An hour has transpired and Chloe has burnt the roast beef, dropped a flour bucket on the dog (to which the narrator remarks, "Gosh, it ain't a fit night for man nor beast."), and ultimately turned the kitchen into a complete disaster. Pete Smith, as narrator, asks sobbing Chloe the whereabouts of a telephone. He decides to make a personal call to Prudence Penny, advice columnist for the Los Angeles Examiner. With 35 minutes before the husband and company arrives, Penny shows doubtful Chloe how to prepare a full course, mouth-watering meal with what is left in the icebox as well as applying unusual housewife remedies to salvage some of Chloe's cooking.

The meal is prepared just in time for the arrival of Mr. Smudge, boss and customer.
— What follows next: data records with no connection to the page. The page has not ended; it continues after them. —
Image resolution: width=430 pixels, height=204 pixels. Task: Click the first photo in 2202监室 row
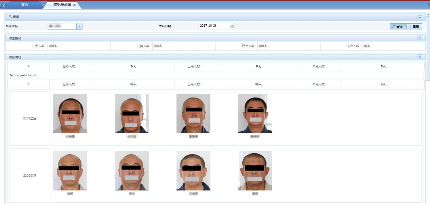[x=70, y=171]
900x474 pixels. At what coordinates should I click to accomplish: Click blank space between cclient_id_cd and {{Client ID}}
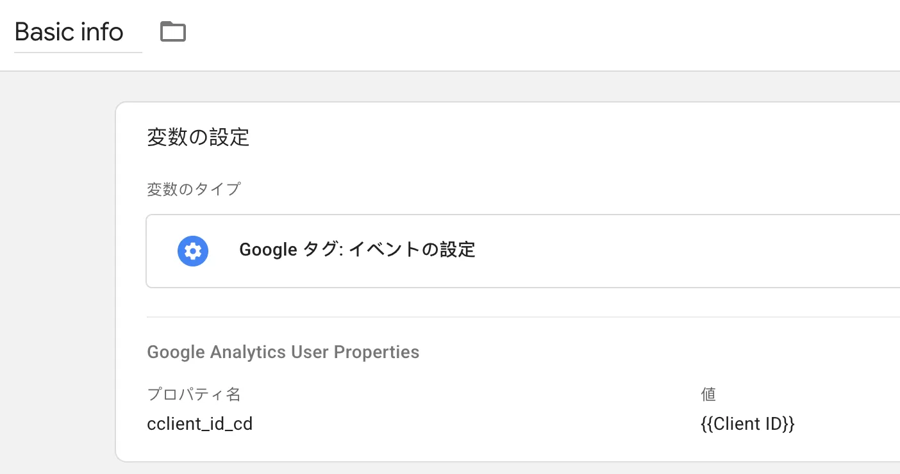pyautogui.click(x=474, y=424)
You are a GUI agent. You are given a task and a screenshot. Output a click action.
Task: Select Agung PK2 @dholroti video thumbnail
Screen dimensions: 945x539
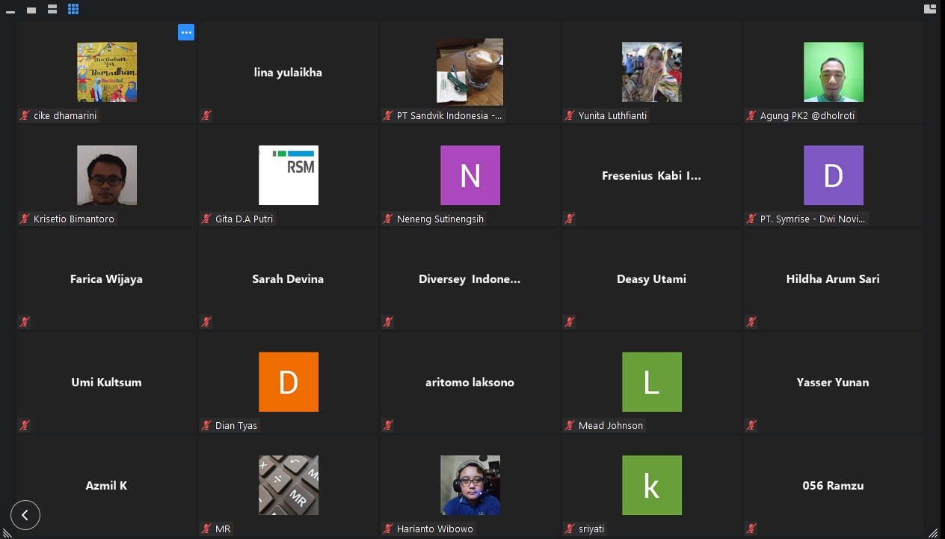click(x=833, y=72)
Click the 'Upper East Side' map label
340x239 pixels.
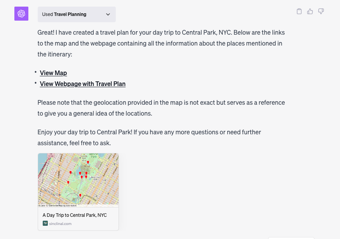[96, 178]
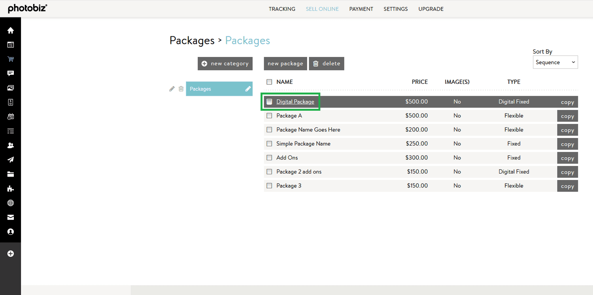Copy the Add Ons package
The width and height of the screenshot is (593, 295).
[x=567, y=158]
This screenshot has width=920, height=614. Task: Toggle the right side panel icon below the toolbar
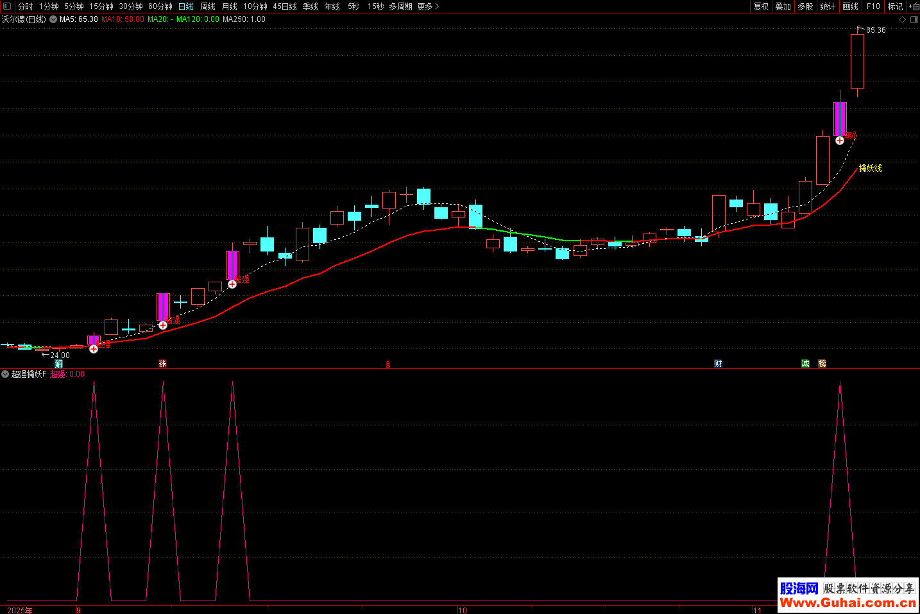(914, 20)
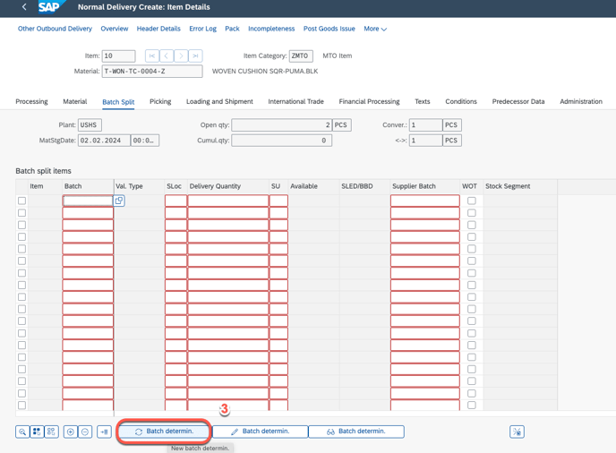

Chloe greets the guests as Smith whispers to Smudge, "Psst, your cook left this morning." Smudge's countenance drastically changes and is now in a dither about dinner; he knows how Chloe cooks.

Smudge is surprised by the quality and taste of the courses Chloe has presented to him and his guests. Smith interjects that the entire course only cost Smudge a grand total of $2.83. As Penny secretly sneaks away, Smith also lies to Smudge saying Chloe cooked the entire meal herself. Of course, Chloe emphatically nods in agreement, much to her dog's disbelief.

==Cast==
- Prudence Penny as Herself (appears courtesy of Los Angeles Examiner)
- Harold Minjir as Matthew E. Smudge (uncredited)
- Gertrude Short as Chloe Smudge (uncredited)
- Pete Smith as Narrator (voice) (uncredited)
- William Worthington as Dinner Guest (uncredited)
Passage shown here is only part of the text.